Two months ago I traveled to Zimbabwe with my colleagues from PSI and with staff from UNAIDS to learn more about the HIV pandemic in sub-Saharan Africa,” said actress Debra Messing on behalf of Population Services International (PSI), a global health organization. She continued, “What I saw in Zimbabwe was that the investment and strong support from PEPFAR, the Global Fund to Fight AIDS, Tuberculosis, and Malaria, and other donors is paying off in dramatic ways…But it also became heartbreakingly clear to me that resources still fall short of what is needed to reach everyone at risk for HIV. In particular, I learned that further gains can be made through a combination of proven biomedical, behavioral, and structural HIV prevention tools and strategies available to us. I would like to tell you today about two prevention tools that could make a difference if there is continued investment: male circumcision and HIV testing and counseling…There is now strong evidence that male circumcision reduces the risk of heterosexually-acquired HIV infection in men by about 60 percent, yet only about one in ten Zimbabwean adult men are circumcised. PSI and its partners run circumcision clinics in Zimbabwe and other countries, with support from PEPFAR and other donors…It is estimated that if male circumcision is scaled up to reach 80 percent of adult and newborn males in Zimbabwe by 2015, it could avert almost 750,000 adult HIV infections—that equals 40 percent of all new HIV infections that would have occurred otherwise without the intervention and it could yield total net savings of $3.8 billion U.S. dollars between 2009 and 2025. Male circumcision programs get robust support from the U.S. government in Zimbabwe and other countries, but greater resources would yield greater results.”

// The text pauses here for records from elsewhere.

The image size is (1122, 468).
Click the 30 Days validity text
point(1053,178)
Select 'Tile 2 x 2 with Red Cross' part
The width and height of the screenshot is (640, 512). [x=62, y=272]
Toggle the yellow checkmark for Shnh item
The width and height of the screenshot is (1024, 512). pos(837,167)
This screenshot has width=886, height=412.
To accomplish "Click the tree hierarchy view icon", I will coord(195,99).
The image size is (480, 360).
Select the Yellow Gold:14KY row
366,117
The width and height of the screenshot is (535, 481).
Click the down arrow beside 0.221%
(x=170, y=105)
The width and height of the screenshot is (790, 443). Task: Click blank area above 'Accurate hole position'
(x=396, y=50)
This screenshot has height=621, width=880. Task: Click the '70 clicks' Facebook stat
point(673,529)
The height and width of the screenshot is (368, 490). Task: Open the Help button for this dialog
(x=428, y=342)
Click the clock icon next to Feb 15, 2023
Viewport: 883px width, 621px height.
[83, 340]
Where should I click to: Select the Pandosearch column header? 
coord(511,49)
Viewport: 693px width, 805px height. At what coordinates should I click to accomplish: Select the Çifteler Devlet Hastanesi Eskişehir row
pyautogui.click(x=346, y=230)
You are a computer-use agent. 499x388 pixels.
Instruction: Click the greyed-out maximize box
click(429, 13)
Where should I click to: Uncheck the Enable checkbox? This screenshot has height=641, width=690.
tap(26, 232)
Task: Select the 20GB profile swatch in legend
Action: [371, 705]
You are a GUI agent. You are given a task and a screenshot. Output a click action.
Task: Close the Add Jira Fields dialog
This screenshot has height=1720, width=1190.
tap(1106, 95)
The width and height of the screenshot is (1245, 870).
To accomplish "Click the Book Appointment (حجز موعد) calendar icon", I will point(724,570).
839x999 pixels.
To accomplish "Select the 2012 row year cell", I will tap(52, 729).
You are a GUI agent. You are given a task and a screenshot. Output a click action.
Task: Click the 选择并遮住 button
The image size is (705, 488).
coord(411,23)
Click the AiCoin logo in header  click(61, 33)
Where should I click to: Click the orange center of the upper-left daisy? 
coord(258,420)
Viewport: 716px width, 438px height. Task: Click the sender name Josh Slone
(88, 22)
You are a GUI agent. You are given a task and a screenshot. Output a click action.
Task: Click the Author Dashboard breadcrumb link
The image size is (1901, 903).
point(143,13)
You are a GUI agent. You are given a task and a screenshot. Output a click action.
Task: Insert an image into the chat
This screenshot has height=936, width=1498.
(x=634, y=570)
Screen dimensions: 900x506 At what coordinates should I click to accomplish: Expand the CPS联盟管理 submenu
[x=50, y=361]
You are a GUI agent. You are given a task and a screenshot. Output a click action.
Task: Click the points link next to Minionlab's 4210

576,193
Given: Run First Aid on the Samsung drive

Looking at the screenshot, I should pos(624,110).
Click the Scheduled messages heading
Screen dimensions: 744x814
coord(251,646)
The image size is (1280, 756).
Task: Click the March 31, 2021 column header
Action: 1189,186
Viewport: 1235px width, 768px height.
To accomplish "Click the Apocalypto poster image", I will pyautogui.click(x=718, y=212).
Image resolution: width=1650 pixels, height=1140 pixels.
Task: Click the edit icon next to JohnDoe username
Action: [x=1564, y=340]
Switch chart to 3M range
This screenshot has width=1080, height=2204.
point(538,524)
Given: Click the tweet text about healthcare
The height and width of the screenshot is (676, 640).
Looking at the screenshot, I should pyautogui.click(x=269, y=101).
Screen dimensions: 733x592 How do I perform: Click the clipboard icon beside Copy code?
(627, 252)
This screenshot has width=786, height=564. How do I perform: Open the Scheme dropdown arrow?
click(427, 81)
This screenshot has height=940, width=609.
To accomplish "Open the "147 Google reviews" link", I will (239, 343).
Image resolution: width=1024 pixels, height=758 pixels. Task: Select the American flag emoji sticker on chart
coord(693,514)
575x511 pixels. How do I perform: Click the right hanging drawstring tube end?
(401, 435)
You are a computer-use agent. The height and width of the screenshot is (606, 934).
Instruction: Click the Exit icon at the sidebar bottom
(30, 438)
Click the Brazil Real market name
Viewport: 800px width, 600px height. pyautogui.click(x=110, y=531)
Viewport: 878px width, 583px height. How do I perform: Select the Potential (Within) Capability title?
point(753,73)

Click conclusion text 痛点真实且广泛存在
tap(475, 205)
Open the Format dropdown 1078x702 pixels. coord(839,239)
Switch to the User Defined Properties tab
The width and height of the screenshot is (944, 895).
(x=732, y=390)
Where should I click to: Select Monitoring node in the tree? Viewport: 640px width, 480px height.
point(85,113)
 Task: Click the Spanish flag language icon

With regard to counseling, Ms. Messing said, “An estimated 72 percent of Zimbabweans with HIV are unaware that they are infected. To better understand the HIV counseling and testing process, I was tested for HIV at a PSI New Start center in Harare that is funded by PEPFAR, the Global Fund, and the British government…A lab technician gave me the confidential test, a tiny pin prick to the finger that turned out to be painless. Then, I waited for about 15 or 20 minutes for my results. In a private room, with a trained counselor, I was given my results and felt a great sense of relief. I was counseled on staying negative. Had I tested positive, I would have been counseled on what that means and I would have been referred to a post-test center where I would receive additional counseling and referral services for anti-retroviral treatment. 35,000 Zimbabweans go through this HIV counseling and testing experience every month just as I did, emerging with a greater awareness of measures they can take to protect themselves and others. New Start centers also integrate family planning services, provide screening for tuberculosis, and offer other health services.”

Dr. Norman Hearst, professor of family and community medicine and of epidemiology and biostatistics at the University of California, San Francisco, and Vuyiseka Dubula, general secretary for the Treatment Action Campaign, also testified.